Quatro ex-paramilitares sérvios foram hoje condenados a penas de prisão de entre cinco e 20 anos, no primeiro julgamento na Sérvia de pessoas implicadas no massacre de Srebrenica, em 1995.
"Os acusados são culpados (...) de terem violado as leis internacionais, matando seis prisioneiros de origem muçulmana (...)", disse a juíza Gordana Bozilovic Petrovic.
Os ex-paramilitares pertenciam à unidade "Escorpiões", implicada na morte de oito mil muçulmanos em Srebrenica, em 1995, no pior massacre na Europa desde o final da Segunda Guerra Mundial.
Os antigos paramilitares Slobodan Medic e Branislav Medic foram condenados a 20 anos de prisão; Pera Petrasevic a 13 anos; e Aleksandar Medic a cinco, enquanto Aleksandar Vukov foi considerado inocente.

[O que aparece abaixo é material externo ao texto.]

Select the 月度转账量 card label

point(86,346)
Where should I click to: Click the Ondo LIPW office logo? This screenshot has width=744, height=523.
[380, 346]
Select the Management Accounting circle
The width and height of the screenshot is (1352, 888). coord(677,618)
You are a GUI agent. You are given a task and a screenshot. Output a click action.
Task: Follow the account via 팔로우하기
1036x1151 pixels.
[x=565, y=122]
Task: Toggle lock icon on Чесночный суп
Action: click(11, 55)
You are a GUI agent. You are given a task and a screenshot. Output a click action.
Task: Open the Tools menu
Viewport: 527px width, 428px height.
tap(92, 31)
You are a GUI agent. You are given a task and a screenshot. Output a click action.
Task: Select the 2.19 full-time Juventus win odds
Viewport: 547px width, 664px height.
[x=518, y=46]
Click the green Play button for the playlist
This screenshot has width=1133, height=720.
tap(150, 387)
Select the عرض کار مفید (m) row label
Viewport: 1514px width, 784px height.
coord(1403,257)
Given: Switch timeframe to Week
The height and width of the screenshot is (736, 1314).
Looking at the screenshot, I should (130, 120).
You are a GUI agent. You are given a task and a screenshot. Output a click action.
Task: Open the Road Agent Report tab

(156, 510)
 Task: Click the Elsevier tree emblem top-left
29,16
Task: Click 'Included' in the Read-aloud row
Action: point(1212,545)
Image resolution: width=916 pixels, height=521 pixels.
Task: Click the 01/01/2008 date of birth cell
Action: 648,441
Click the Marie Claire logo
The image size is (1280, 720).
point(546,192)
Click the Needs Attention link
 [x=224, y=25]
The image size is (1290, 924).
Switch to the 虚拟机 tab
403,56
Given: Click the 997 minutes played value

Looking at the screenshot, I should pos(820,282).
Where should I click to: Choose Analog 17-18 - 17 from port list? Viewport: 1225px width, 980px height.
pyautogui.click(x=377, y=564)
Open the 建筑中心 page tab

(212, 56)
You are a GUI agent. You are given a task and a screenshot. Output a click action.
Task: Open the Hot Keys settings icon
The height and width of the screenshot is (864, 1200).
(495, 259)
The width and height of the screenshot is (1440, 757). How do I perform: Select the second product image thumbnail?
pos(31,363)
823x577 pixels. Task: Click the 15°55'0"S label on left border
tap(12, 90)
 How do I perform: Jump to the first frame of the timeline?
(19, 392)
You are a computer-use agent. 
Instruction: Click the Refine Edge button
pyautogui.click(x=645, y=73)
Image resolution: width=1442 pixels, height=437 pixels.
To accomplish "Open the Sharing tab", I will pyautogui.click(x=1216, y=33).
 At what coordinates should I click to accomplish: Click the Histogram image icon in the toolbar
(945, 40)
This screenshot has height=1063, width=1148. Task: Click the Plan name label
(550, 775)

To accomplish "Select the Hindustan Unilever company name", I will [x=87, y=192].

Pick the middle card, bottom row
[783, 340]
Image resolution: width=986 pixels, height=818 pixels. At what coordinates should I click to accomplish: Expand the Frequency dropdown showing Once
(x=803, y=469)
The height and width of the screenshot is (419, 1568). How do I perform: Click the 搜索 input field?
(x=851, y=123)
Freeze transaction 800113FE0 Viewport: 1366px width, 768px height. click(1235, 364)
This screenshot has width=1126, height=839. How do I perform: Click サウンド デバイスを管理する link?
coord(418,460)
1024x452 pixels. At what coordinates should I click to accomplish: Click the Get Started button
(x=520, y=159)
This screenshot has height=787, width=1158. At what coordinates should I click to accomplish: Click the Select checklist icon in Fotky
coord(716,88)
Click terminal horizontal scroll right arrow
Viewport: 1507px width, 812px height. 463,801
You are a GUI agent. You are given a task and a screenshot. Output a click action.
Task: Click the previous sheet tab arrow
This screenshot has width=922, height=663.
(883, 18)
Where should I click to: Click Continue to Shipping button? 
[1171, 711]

A acusação pedia penas máximas de 40 anos de prisão para todos os acusados.
Os paramilitares condenados foram reconhecidos num vídeo difundido em 2005 e que mostrava a execução de seis muçulmanos de Srebrenica. O vídeo foi apresentado no processo de Haia contra o ex-Presidente jugoslavo Slobodan Milosevic, tendo sido igualmente difundido pela televisão sérvia.
A unidade "Escorpiões", dependente do ministério sérvio do Interior, tomou parte nos conflitos da Croácia (1991-1995), da Bósnia (1992-1995) e do Kosovo (1998-1999).